Bloomberg Tries to Help Centrists With TV Ads

Know your enemy. As we’ve been saying for years, “There is no difference between the Parties. Just follow the money.”

New York Times – by Jonathan Martin

Michael R. Bloomberg plans to leave a $25 million footprint in the month before the midterm elections as part of a final push to elect centrist-oriented candidates of both parties.

Mr. Bloomberg will pay for television ads through his Independence USA PAC, spending that could play a pivotal role in two of the country’s most closely contested races for governor, in Michigan and Massachusetts. In both campaigns, he is backing the Republican.  

In Michigan, the PAC will start a $2.3 million ad campaign this week on behalf of Gov. Rick Snyder, who is one of the Democrats’ top targets and has a narrow lead in polls over his Democratic opponent, Mark Schauer. Mr. Bloomberg is also making a late push to support Charlie Baker, the Republican nominee for Massachusetts governor, who is locked in a close race with the state’s attorney general, Martha Coakley, a Democrat.

In both states, though, Mr. Bloomberg is also going to broadcast ads for Democrats: Representative Gary Peters, who is running for the Senate in Michigan, and Seth Moulton, the Marine veteran who unseated a longtime congressman, John F. Tierney of Massachusetts, in a primary last month.

“He wants to elect people who are open and actually inclined to work with people across the aisle,” said Howard Wolfson, the political adviser to Mr. Bloomberg, the former New York mayor and the principal owner of Bloomberg L.P.

The bipartisan contributions to moderates are in keeping with the money that Mr. Bloomberg directed earlier in the year to groups on the right like the United States Chamber of Commerce and the “super PAC” of Senator Lindsey Graham, Republican of South Carolina, and those on the left like Planned Parenthood and the Senate Majority PAC.

Mr.
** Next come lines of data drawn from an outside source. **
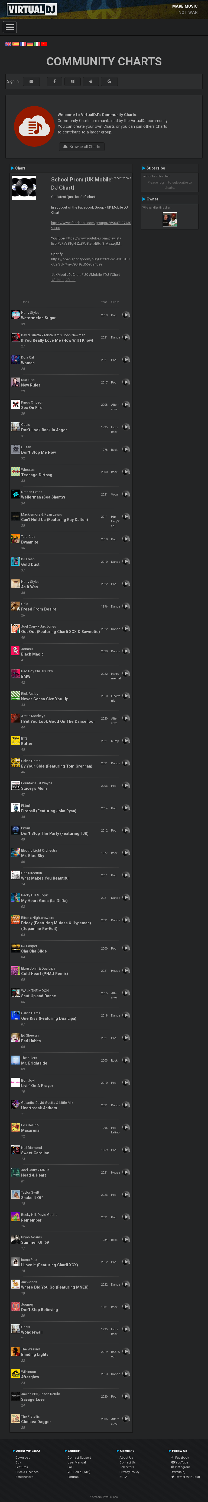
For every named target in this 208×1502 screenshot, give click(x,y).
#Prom (70, 280)
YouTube (179, 1462)
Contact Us (127, 1462)
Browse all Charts (81, 147)
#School (57, 280)
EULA (123, 1477)
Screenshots (24, 1477)
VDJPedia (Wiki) (78, 1472)
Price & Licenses (26, 1472)
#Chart (115, 275)
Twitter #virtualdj (185, 1477)
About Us (126, 1457)
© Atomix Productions (104, 1497)
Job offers (126, 1467)
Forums (73, 1477)
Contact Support (79, 1457)
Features (21, 1467)
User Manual (76, 1462)
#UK (54, 275)
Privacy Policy (129, 1472)
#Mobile (95, 275)
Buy (18, 1462)
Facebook (180, 1457)
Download (22, 1457)
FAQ (70, 1467)
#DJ (106, 275)
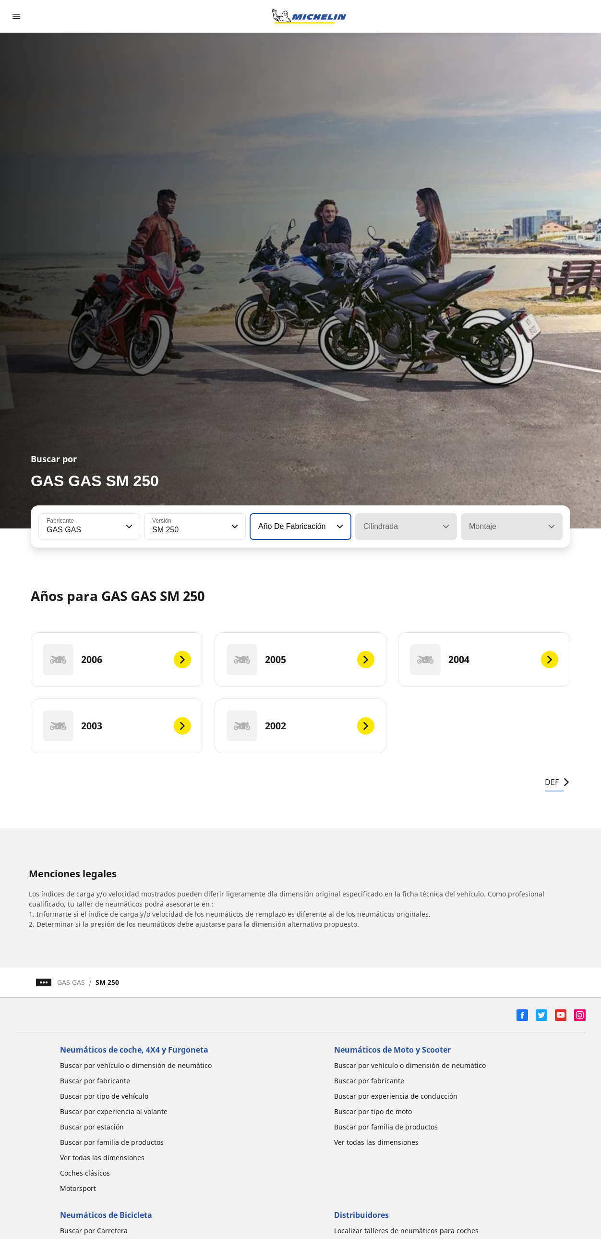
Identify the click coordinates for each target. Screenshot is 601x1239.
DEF (557, 782)
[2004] (484, 659)
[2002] (301, 726)
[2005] (301, 659)
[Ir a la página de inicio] (309, 16)
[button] (128, 526)
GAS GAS (71, 982)
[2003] (117, 726)
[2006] (117, 659)
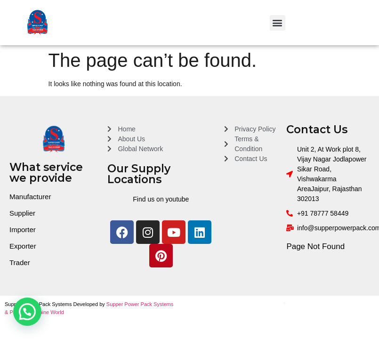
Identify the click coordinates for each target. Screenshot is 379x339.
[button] (277, 23)
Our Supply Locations (138, 174)
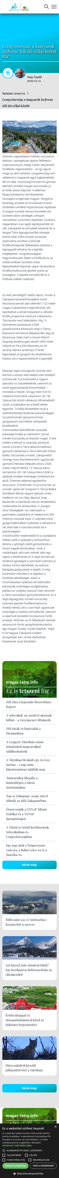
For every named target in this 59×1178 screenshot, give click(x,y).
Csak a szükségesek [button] (43, 1165)
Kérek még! (29, 864)
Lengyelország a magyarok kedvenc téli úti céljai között (27, 102)
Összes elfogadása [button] (15, 1165)
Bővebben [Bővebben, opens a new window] (36, 1142)
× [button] (55, 1127)
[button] (29, 1173)
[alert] (29, 1150)
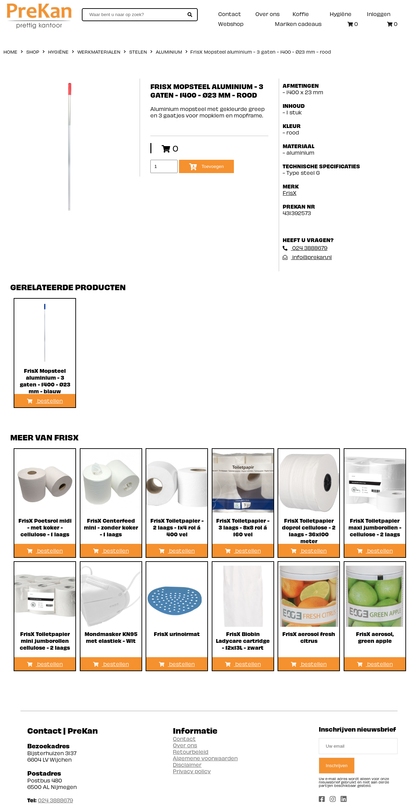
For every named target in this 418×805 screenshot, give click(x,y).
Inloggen (378, 14)
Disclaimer (187, 764)
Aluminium (169, 52)
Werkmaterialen (98, 52)
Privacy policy (192, 771)
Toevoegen (206, 167)
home (10, 52)
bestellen (45, 400)
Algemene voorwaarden (205, 758)
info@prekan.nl (307, 257)
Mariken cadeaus (298, 23)
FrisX (289, 192)
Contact (229, 14)
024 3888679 (305, 247)
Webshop (230, 23)
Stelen (138, 52)
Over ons (267, 14)
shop (32, 52)
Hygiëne (341, 14)
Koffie (301, 14)
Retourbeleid (190, 751)
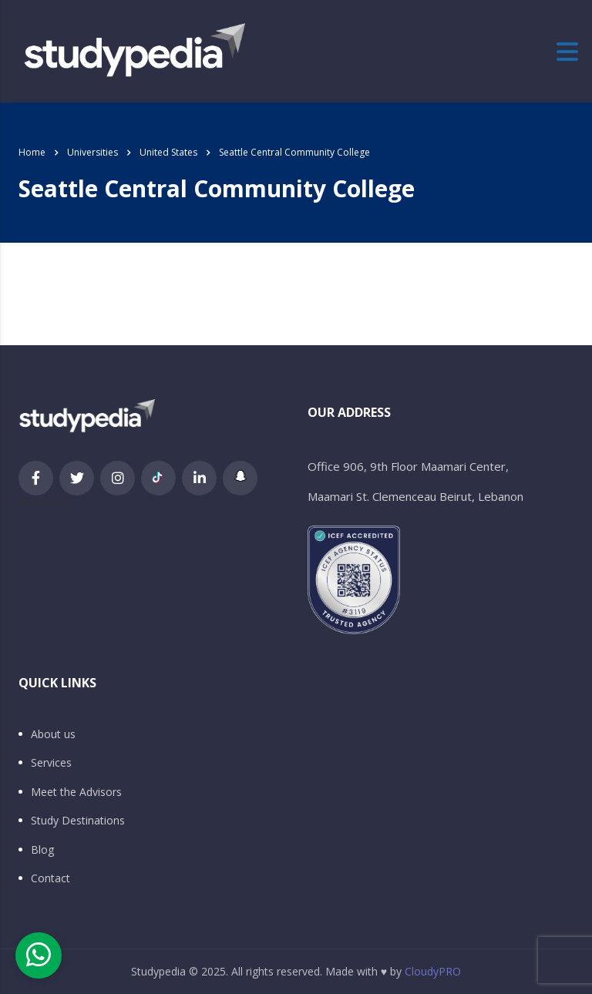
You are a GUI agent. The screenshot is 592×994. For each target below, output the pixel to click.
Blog (42, 850)
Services (51, 763)
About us (53, 734)
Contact (50, 878)
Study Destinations (78, 821)
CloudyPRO (433, 971)
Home (31, 152)
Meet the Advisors (76, 792)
Bloomberg is also planning to spend additional money through Election Day on a Republican and a Democrat in both California and Pennsylvania. He will put out ads in support of Carl DeMaio, a gay Republican House candidate in the San Diego area, and Pete Aguilar, a Democrat who is seeking a House seat in the state’s Inland Empire. In Pennsylvania, Mr. Bloomberg is getting behind the Democratic candidate for governor, Tom Wolf, who holds a wide lead over Gov. Tom Corbett, and Representative Michael G. Fitzpatrick, a Republican who represents suburban Philadelphia.
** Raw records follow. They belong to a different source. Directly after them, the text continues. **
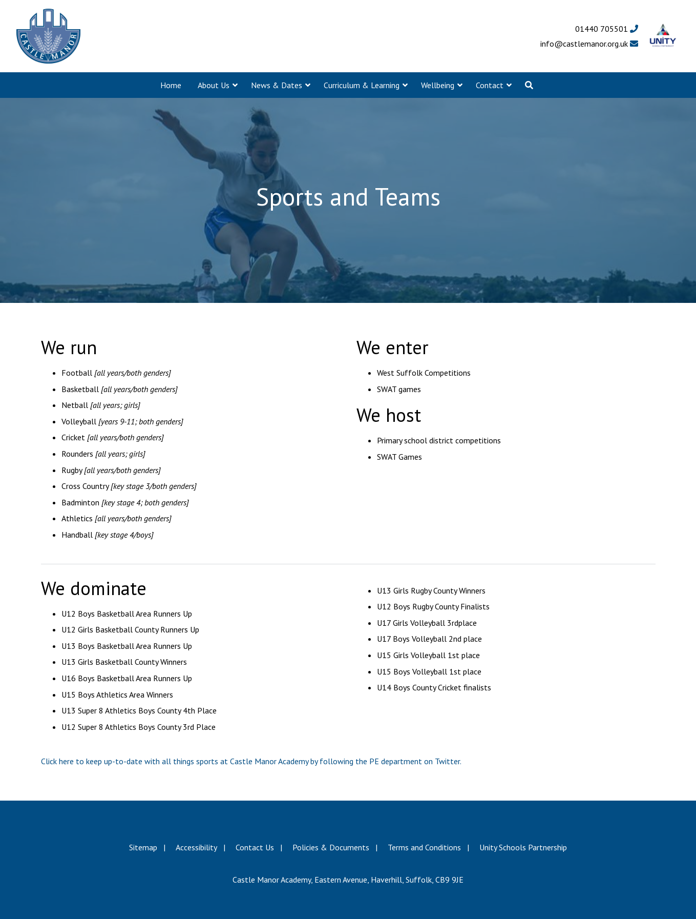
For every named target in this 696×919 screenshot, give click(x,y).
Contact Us (255, 847)
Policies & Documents (330, 847)
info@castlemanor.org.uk (589, 43)
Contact (489, 85)
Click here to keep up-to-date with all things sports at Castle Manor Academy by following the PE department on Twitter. (251, 761)
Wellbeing (437, 85)
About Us (213, 85)
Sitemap (143, 847)
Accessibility (196, 847)
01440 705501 (606, 28)
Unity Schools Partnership (523, 847)
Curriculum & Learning (361, 85)
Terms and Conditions (424, 847)
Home (170, 85)
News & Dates (276, 85)
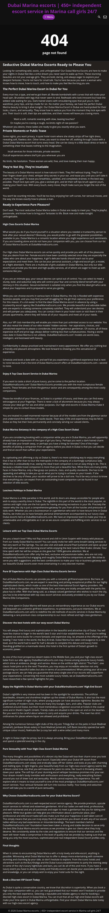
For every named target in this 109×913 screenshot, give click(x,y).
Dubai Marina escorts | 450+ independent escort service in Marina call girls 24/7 (54, 8)
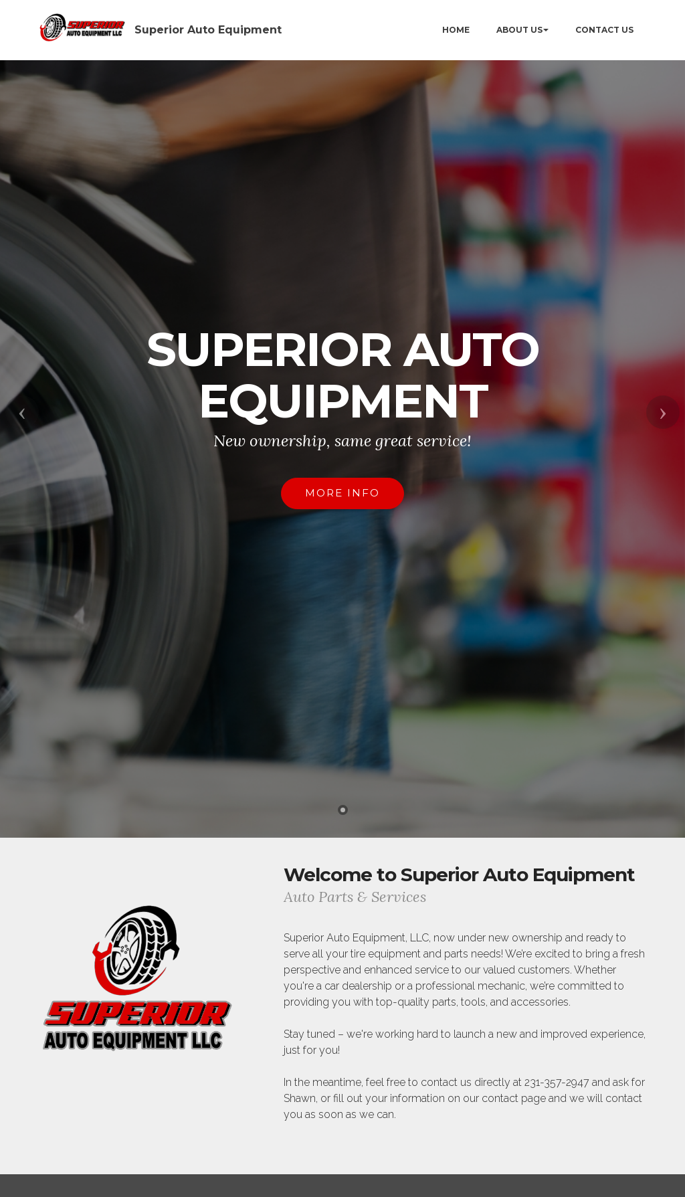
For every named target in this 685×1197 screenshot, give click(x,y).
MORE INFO (342, 492)
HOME (456, 30)
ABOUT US (519, 30)
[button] (22, 412)
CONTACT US (604, 30)
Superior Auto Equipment (208, 29)
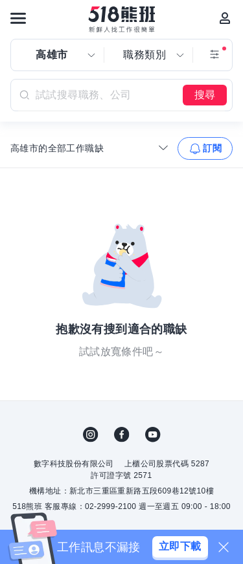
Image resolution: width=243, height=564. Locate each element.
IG (90, 434)
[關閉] (223, 547)
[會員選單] (225, 18)
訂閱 (212, 148)
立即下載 (180, 546)
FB (122, 434)
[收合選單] (163, 147)
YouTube (153, 434)
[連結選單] (18, 18)
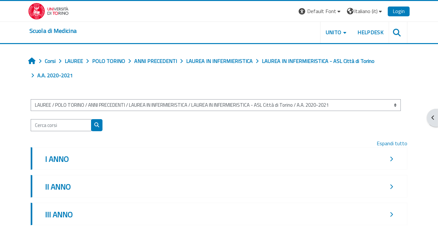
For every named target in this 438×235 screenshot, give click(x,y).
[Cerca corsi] (61, 125)
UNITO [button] (333, 32)
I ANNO (57, 159)
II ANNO (57, 187)
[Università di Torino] (48, 10)
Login (399, 11)
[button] (320, 11)
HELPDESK (370, 32)
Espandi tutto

Further, Mr. Bloomberg will fund ads on behalf of Gina Raimondo, the Democratic candidate for Rhode Island governor, who was attacked on the left in her primary this year. Mr. Bloomberg will also broadcast ads for Robert Dold, an Illinois Republican who is trying to reclaim the seat he lost in 2012 in the suburbs north of Chicago.

Mr. Bloomberg will also support financially a gun control referendum in Washington State and an Oregon ballot measure that would eliminate partisan primaries. He is also bipartisan in the political consultants he uses: Mike Murphy is making Mr. Bloomberg’s Republican ads, and Bill Knapp is making the Democratic ones.